>> start Entries

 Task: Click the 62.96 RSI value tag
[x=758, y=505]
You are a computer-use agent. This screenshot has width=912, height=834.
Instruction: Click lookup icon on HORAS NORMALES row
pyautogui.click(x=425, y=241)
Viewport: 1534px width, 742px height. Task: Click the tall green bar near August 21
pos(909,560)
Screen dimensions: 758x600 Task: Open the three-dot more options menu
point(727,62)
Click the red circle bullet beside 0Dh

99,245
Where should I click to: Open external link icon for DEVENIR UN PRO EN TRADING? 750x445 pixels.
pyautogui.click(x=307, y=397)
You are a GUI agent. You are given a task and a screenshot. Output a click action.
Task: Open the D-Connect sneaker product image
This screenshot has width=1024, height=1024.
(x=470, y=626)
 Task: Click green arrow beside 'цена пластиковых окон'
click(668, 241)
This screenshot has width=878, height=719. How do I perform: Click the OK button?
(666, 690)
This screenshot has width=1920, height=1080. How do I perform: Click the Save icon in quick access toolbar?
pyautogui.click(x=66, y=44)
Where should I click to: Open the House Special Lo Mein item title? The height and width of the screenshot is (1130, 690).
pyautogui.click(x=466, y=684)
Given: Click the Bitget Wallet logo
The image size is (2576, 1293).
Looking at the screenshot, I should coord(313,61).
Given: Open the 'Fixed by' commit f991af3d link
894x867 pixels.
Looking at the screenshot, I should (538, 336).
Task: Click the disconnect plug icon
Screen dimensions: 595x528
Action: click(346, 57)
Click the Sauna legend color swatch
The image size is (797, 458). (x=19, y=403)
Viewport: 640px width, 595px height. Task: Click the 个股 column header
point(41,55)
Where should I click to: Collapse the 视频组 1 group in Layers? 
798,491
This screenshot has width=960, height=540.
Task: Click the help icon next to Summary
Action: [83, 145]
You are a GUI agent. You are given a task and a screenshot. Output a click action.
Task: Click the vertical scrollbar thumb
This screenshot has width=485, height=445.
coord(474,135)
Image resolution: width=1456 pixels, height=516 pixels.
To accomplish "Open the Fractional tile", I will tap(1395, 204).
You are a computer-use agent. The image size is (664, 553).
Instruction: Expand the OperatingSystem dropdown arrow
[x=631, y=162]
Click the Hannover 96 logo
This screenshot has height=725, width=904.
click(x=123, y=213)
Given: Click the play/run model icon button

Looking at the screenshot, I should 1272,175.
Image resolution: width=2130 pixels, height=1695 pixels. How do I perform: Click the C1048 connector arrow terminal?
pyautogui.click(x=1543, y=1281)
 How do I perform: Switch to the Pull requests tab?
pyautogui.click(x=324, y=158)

>> end Entries

• Exercise objective: Print the listing above again, line for line, with no changes.

• Written solution:
 Task: Click the 62.96 RSI value tag
[x=758, y=505]
You are a computer-use agent. This screenshot has width=912, height=834.
Instruction: Click lookup icon on HORAS NORMALES row
pyautogui.click(x=425, y=241)
Viewport: 1534px width, 742px height. Task: Click the tall green bar near August 21
pos(909,560)
Screen dimensions: 758x600 Task: Open the three-dot more options menu
point(727,62)
Click the red circle bullet beside 0Dh

99,245
Where should I click to: Open external link icon for DEVENIR UN PRO EN TRADING? 750x445 pixels.
pyautogui.click(x=307, y=397)
You are a GUI agent. You are given a task and a screenshot. Output a click action.
Task: Open the D-Connect sneaker product image
This screenshot has width=1024, height=1024.
(x=470, y=626)
 Task: Click green arrow beside 'цена пластиковых окон'
click(668, 241)
This screenshot has width=878, height=719. How do I perform: Click the OK button?
(666, 690)
This screenshot has width=1920, height=1080. How do I perform: Click the Save icon in quick access toolbar?
pyautogui.click(x=66, y=44)
Where should I click to: Open the House Special Lo Mein item title? The height and width of the screenshot is (1130, 690).
pyautogui.click(x=466, y=684)
Given: Click the Bitget Wallet logo
The image size is (2576, 1293).
Looking at the screenshot, I should coord(313,61).
Given: Open the 'Fixed by' commit f991af3d link
894x867 pixels.
Looking at the screenshot, I should (538, 336).
Task: Click the disconnect plug icon
Screen dimensions: 595x528
Action: click(346, 57)
Click the Sauna legend color swatch
The image size is (797, 458). (x=19, y=403)
Viewport: 640px width, 595px height. Task: Click the 个股 column header
point(41,55)
Where should I click to: Collapse the 视频组 1 group in Layers? 
798,491
This screenshot has width=960, height=540.
Task: Click the help icon next to Summary
Action: [83, 145]
You are a GUI agent. You are given a task and a screenshot. Output a click action.
Task: Click the vertical scrollbar thumb
This screenshot has width=485, height=445.
coord(474,135)
Image resolution: width=1456 pixels, height=516 pixels.
To accomplish "Open the Fractional tile", I will tap(1395, 204).
You are a computer-use agent. The image size is (664, 553).
Instruction: Expand the OperatingSystem dropdown arrow
[x=631, y=162]
Click the Hannover 96 logo
This screenshot has height=725, width=904.
click(x=123, y=213)
Given: Click the play/run model icon button

Looking at the screenshot, I should 1272,175.
Image resolution: width=2130 pixels, height=1695 pixels. How do I perform: Click the C1048 connector arrow terminal?
pyautogui.click(x=1543, y=1281)
 How do I perform: Switch to the Pull requests tab?
pyautogui.click(x=324, y=158)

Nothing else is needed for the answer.